From the line containing "Contact Us (735, 31)" to the last line of the records below, retype every line exactly and output nothing else.

Supplied entries section start

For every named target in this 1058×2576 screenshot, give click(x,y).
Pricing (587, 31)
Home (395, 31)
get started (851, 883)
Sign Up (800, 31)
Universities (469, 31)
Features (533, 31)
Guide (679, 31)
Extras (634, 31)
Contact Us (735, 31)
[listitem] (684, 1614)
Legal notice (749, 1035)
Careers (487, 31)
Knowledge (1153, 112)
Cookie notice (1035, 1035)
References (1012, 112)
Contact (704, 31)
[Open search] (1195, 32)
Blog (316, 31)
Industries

Supplied entries section end

* Task answer
Contact Us (735, 31)
[listitem] (684, 1614)
Legal notice (749, 1035)
Careers (487, 31)
Knowledge (1153, 112)
Cookie notice (1035, 1035)
References (1012, 112)
Contact (704, 31)
[Open search] (1195, 32)
Blog (316, 31)
Industries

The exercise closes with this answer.